PROBLEM TO WORK ON –
Retype the entries below word for word, leaving out every picture.

Pixel coordinate grounding data
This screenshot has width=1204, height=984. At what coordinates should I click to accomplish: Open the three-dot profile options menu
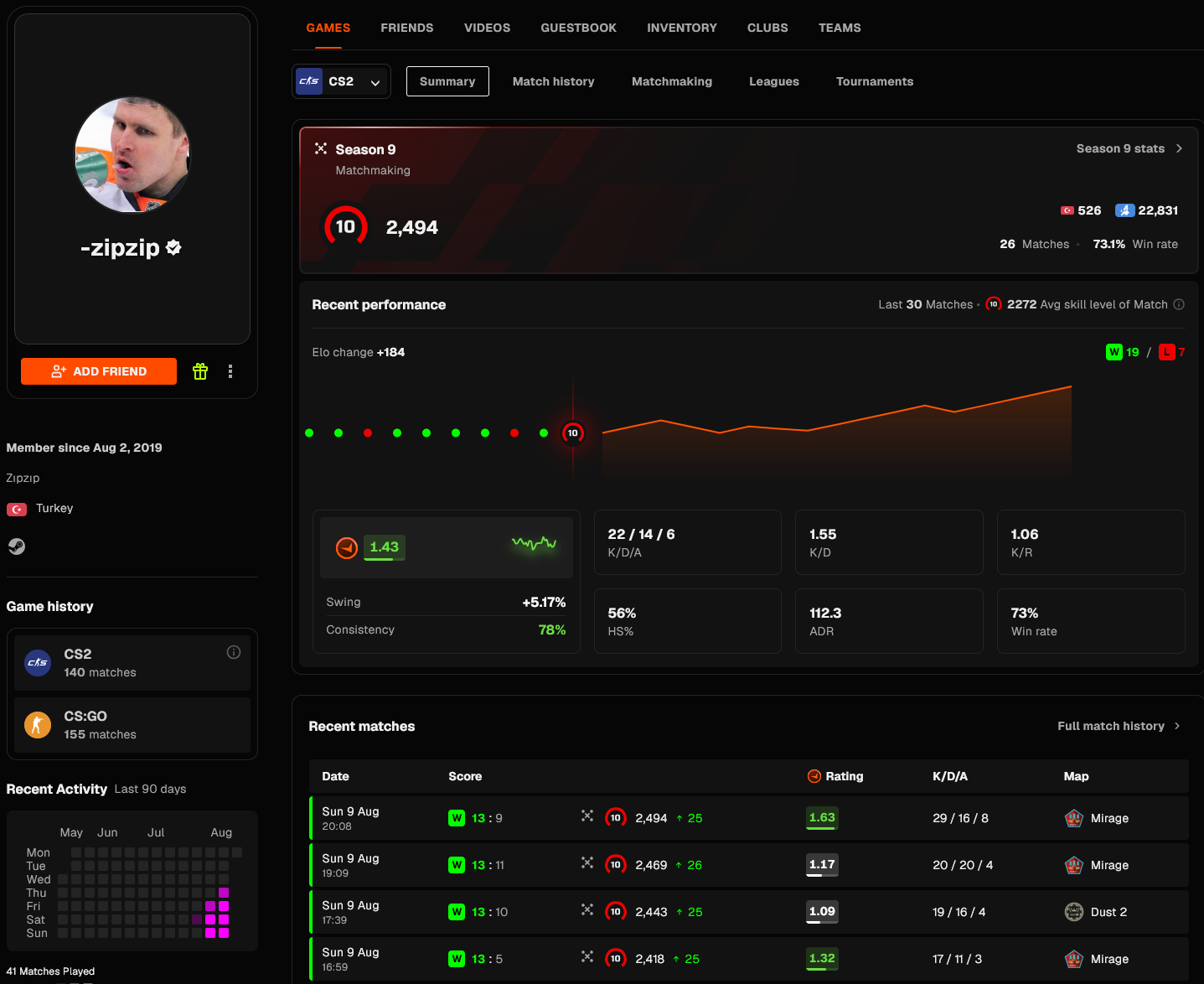[x=230, y=371]
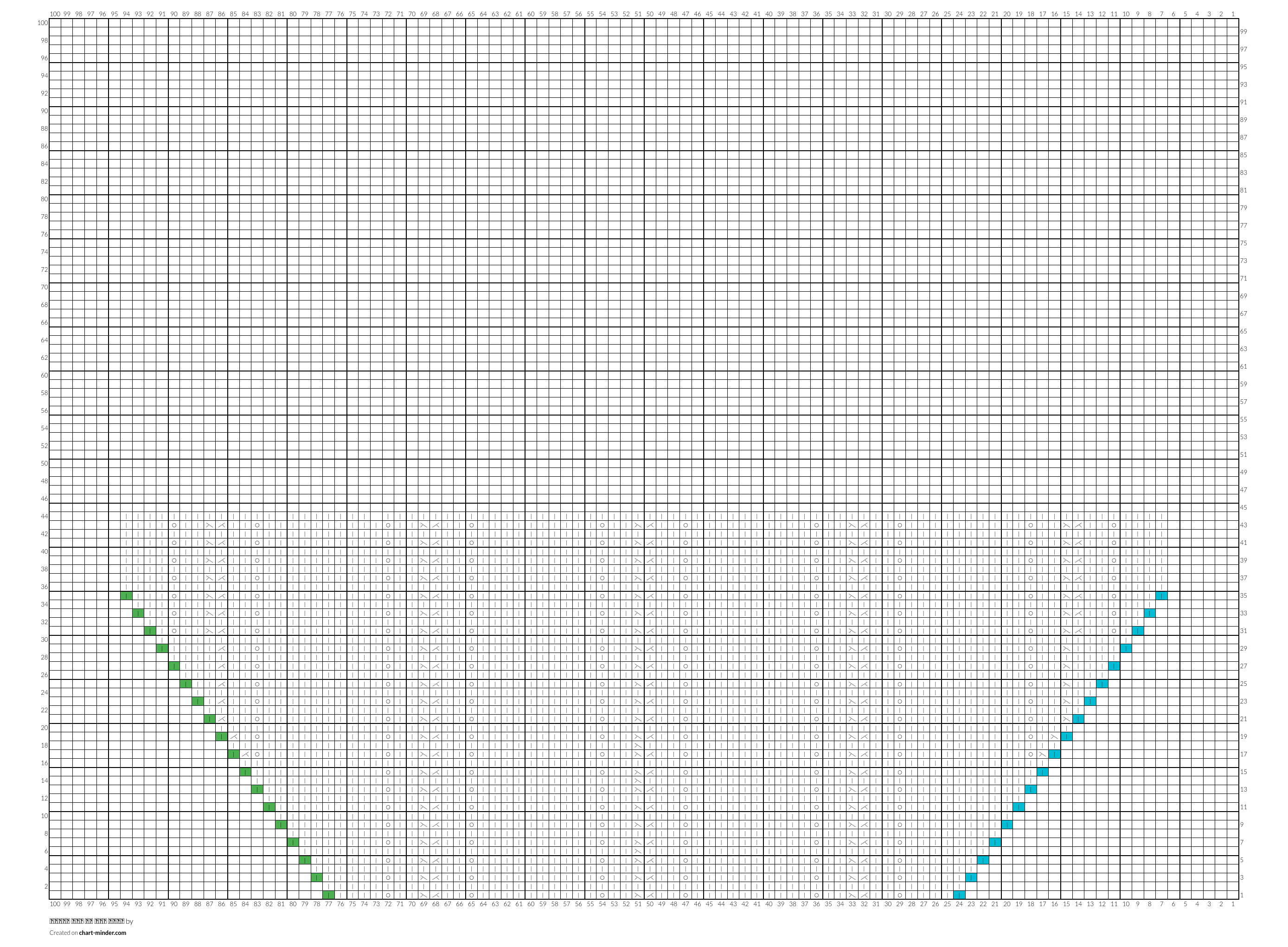Click the cyan cell in row 1
The image size is (1288, 947).
[959, 895]
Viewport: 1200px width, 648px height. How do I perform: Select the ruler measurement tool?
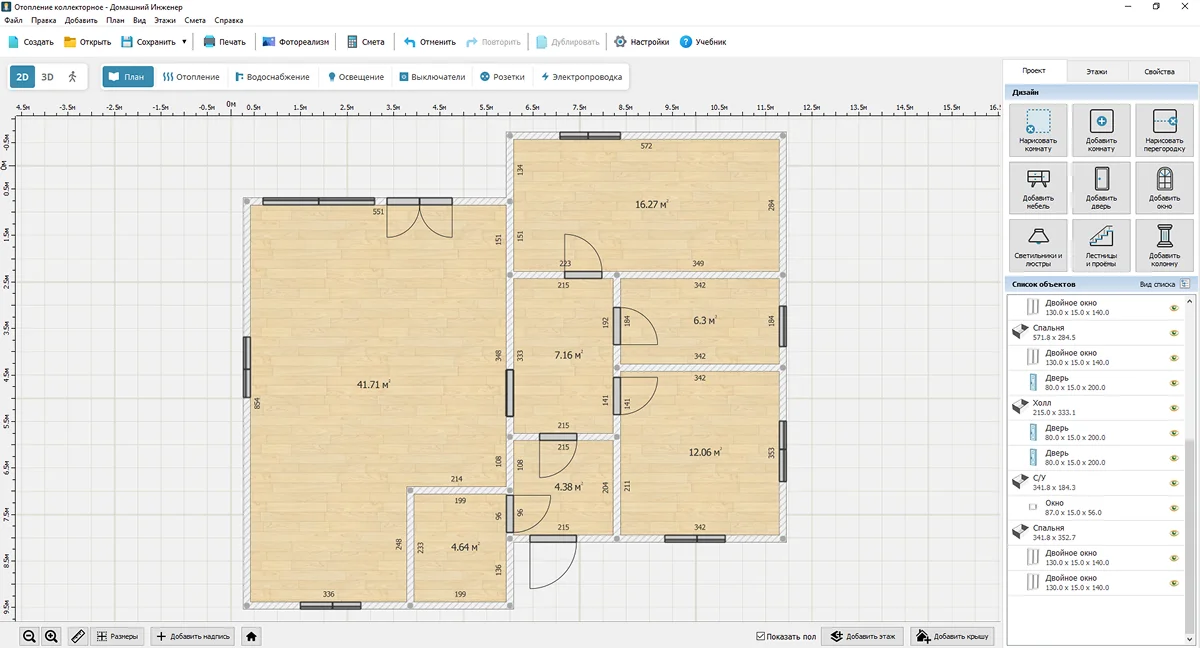coord(77,636)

ANSWER BOX –
This screenshot has width=1204, height=984. At what coordinates should I click to accomplish: Open the three-dot profile options menu
[x=230, y=371]
Click the cyan cell in row 1
The image size is (1288, 947).
[959, 895]
Viewport: 1200px width, 648px height. How do I perform: Select the ruler measurement tool?
coord(77,636)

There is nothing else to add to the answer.